= PROMPT =
Records follow. Print exactly the lines from the one that has "The height and width of the screenshot is (272, 596)." through the one that has "Given: Open the", inclusive, and omit the pictures.

= DATASET RECORDS =

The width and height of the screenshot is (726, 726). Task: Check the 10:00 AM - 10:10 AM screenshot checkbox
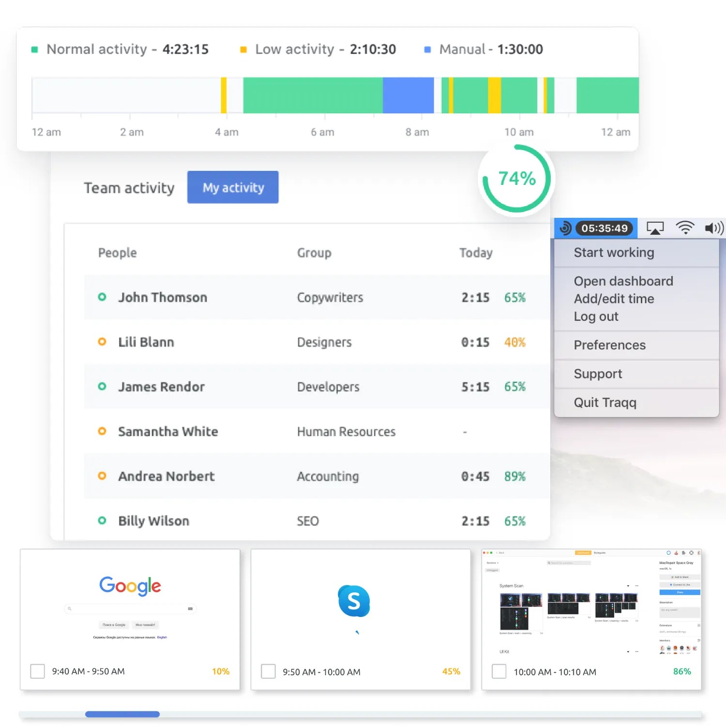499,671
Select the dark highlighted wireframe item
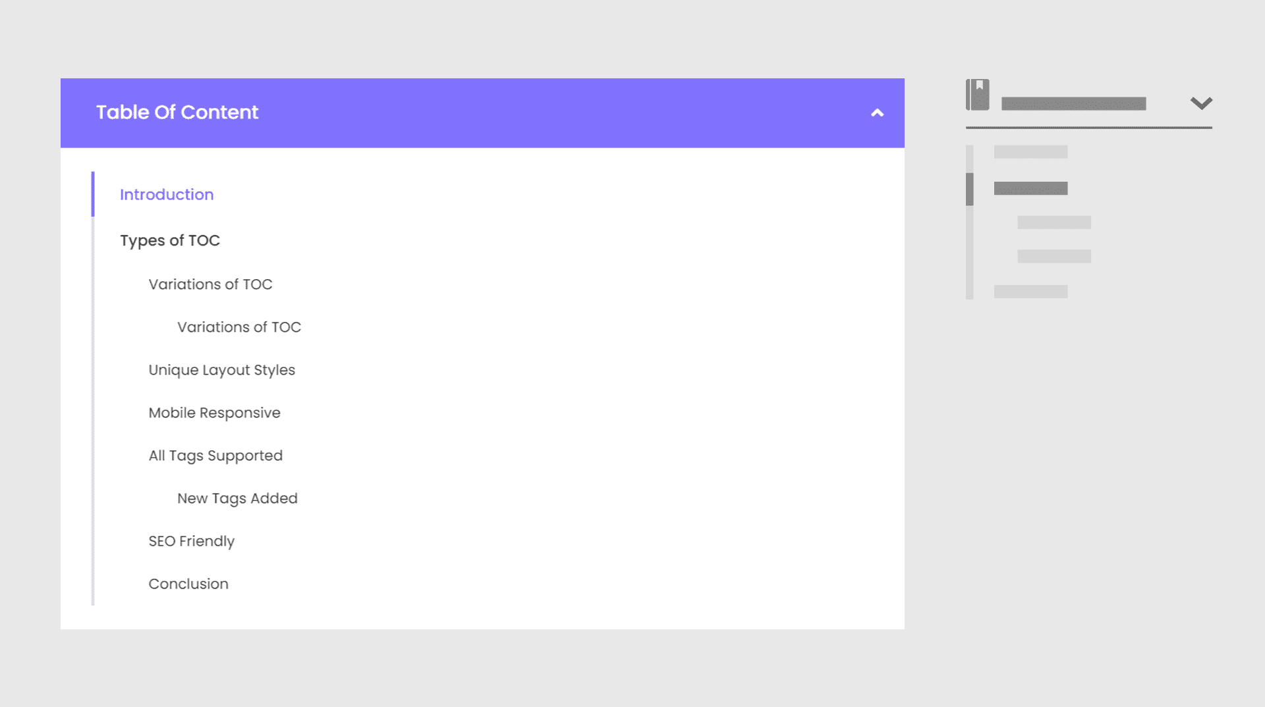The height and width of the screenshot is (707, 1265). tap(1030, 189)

* * *

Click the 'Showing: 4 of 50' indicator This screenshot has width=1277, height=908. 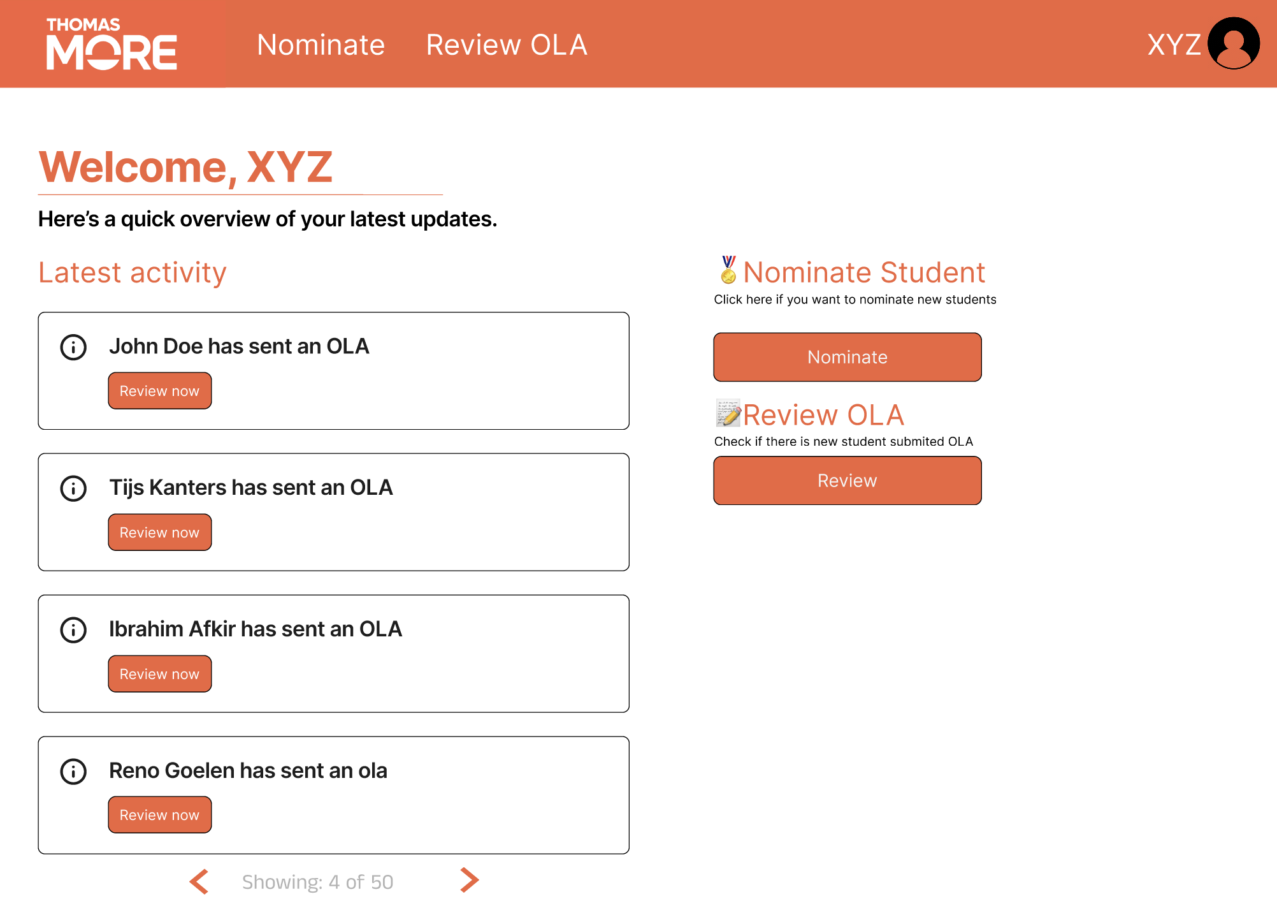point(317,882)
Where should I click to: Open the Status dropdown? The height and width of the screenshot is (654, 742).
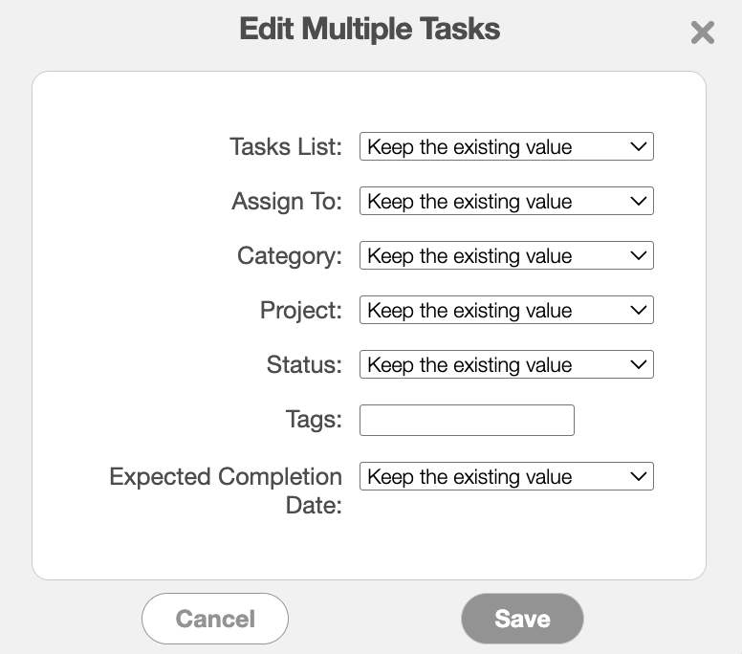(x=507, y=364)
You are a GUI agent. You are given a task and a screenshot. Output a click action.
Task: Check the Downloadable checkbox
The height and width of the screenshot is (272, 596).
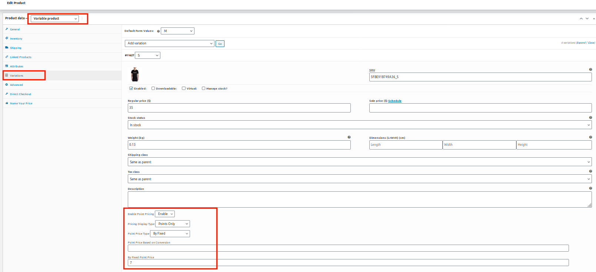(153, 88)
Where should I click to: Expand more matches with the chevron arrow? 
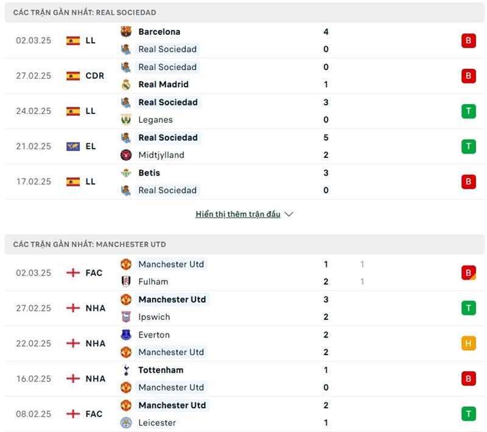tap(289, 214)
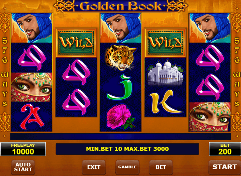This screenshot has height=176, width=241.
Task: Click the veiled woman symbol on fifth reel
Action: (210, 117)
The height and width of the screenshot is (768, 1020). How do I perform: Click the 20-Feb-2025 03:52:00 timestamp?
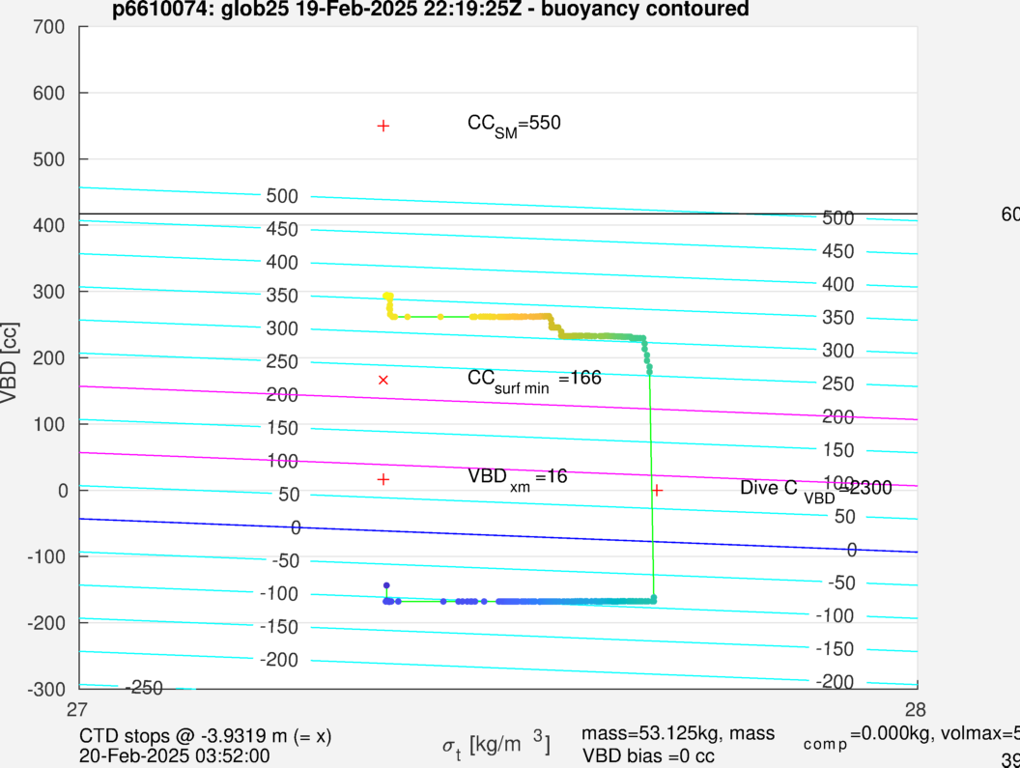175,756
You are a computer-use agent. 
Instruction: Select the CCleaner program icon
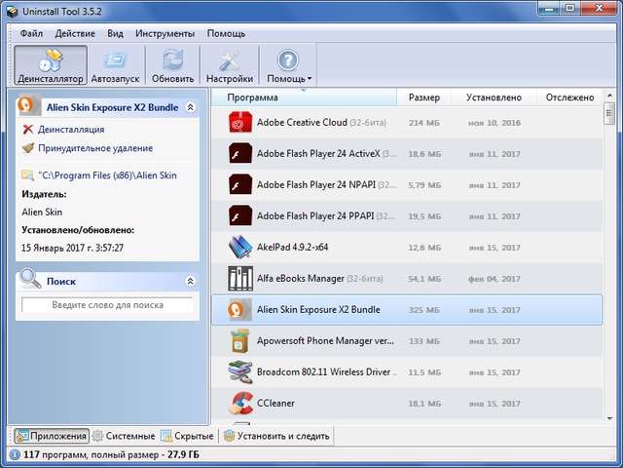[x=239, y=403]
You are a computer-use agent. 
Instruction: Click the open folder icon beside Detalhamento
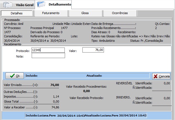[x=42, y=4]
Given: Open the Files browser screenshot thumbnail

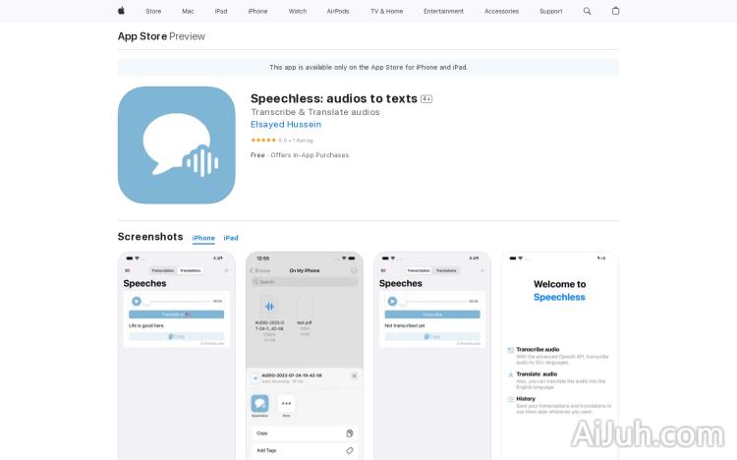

* * *

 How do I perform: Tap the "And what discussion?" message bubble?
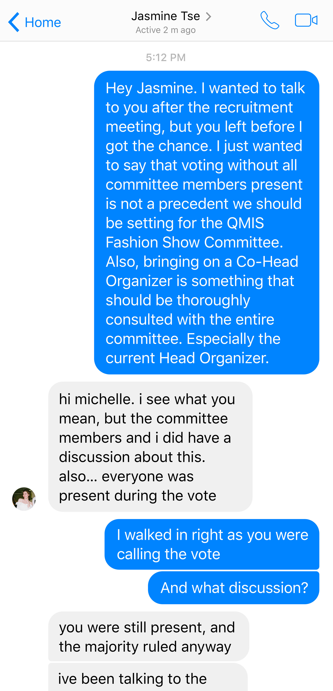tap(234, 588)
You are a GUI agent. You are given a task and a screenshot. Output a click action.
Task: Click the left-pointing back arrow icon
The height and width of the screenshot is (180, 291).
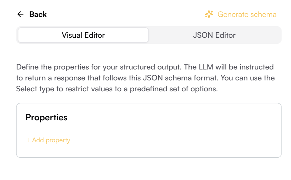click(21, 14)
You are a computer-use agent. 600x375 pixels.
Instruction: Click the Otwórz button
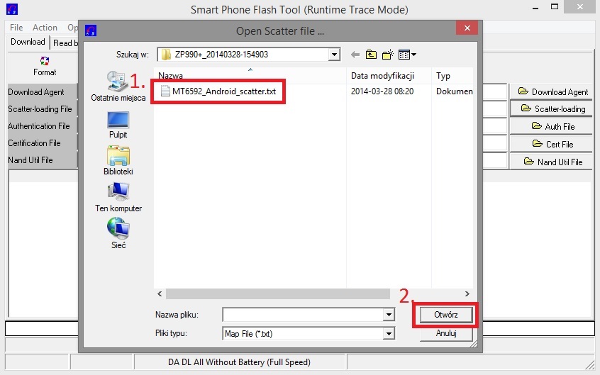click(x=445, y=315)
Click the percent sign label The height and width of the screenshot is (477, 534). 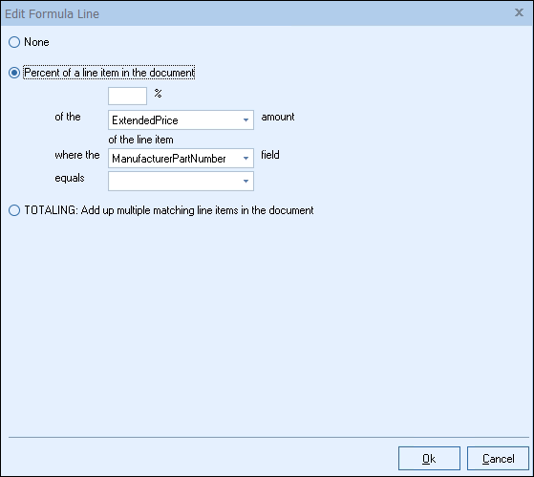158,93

= SOLUTION FOR THIS TASK =
The height and width of the screenshot is (272, 596).
(153, 88)
Where should I click to: Expand more matches with the chevron arrow? 
tap(289, 214)
This screenshot has height=176, width=241.
Task: Click the veiled woman symbol on fifth reel
Action: (210, 117)
The height and width of the screenshot is (768, 1020). How do I perform: Click the 20-Feb-2025 03:52:00 timestamp?
175,756
You are a computer-use agent. 
Instruction: Select the CCleaner program icon
[x=239, y=403]
You are a computer-use agent. 
Instruction: Click the open folder icon beside Detalhamento
[x=42, y=4]
Given: Open the Files browser screenshot thumbnail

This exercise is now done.